Stored items from a collection:
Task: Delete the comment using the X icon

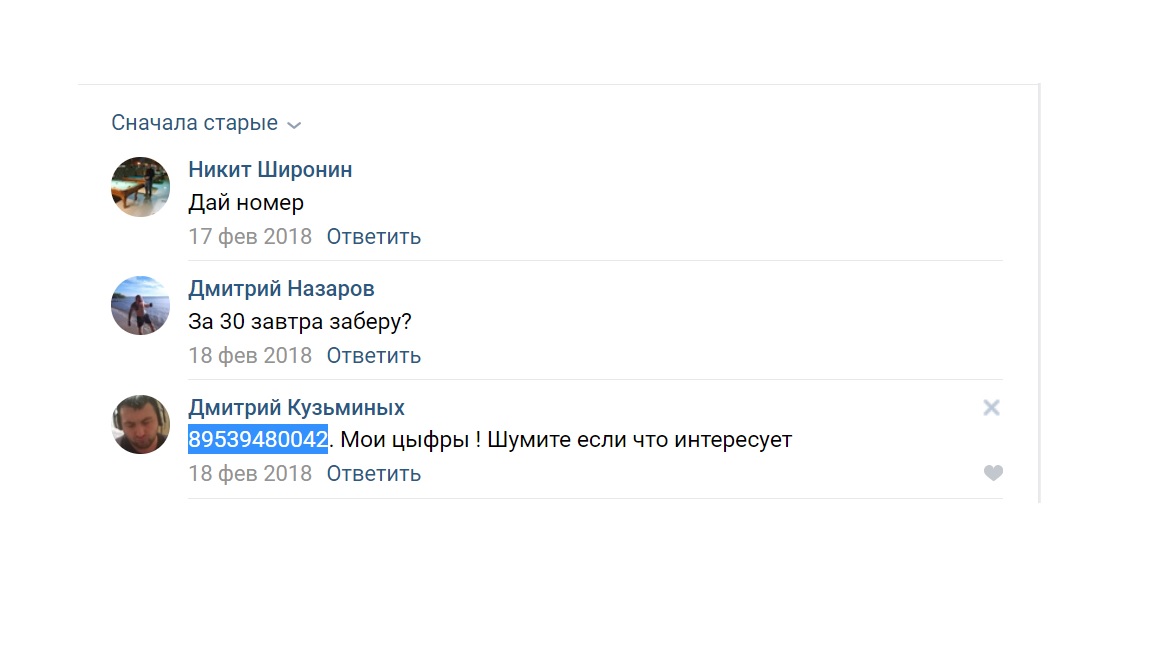Action: 992,408
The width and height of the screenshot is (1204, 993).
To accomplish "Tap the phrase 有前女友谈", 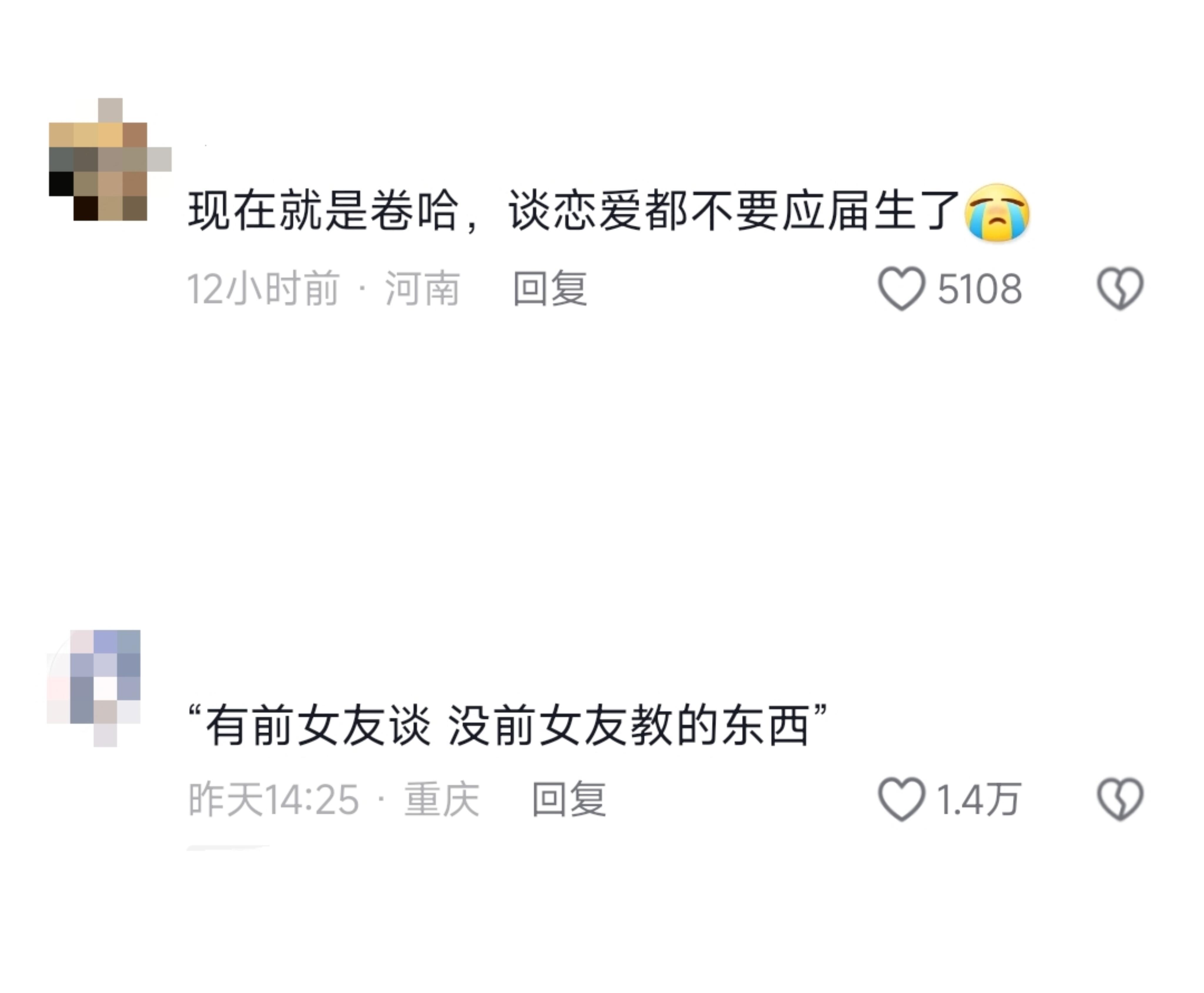I will pos(318,725).
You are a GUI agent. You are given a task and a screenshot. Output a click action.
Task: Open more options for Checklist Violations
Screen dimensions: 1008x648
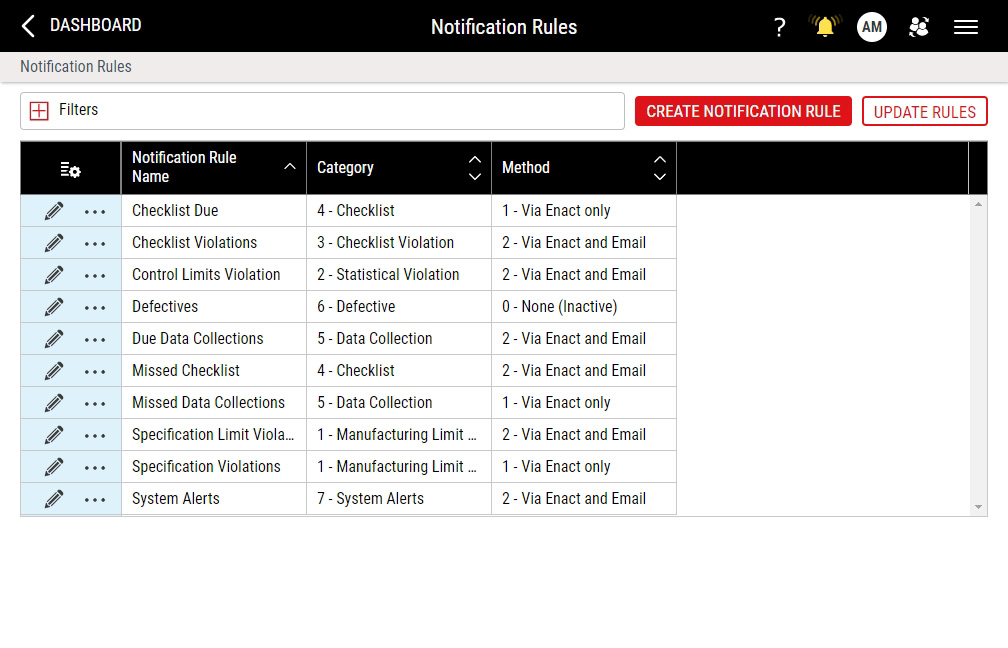point(95,243)
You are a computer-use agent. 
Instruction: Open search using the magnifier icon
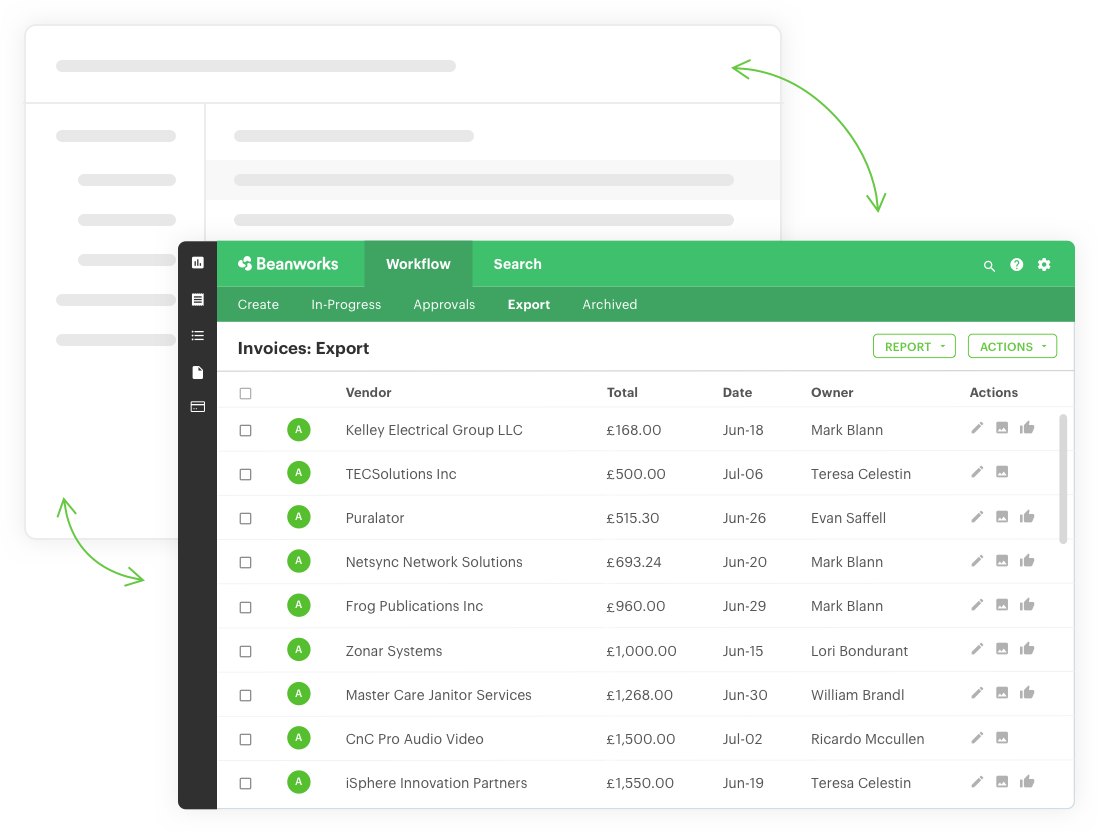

### Task to complete
Whichever lines of the data include the word "screenshot", pull them out.

### Answer to the exercise
The width and height of the screenshot is (1204, 993).
You are a GUI agent. You are given a task and a screenshot. Output a click action.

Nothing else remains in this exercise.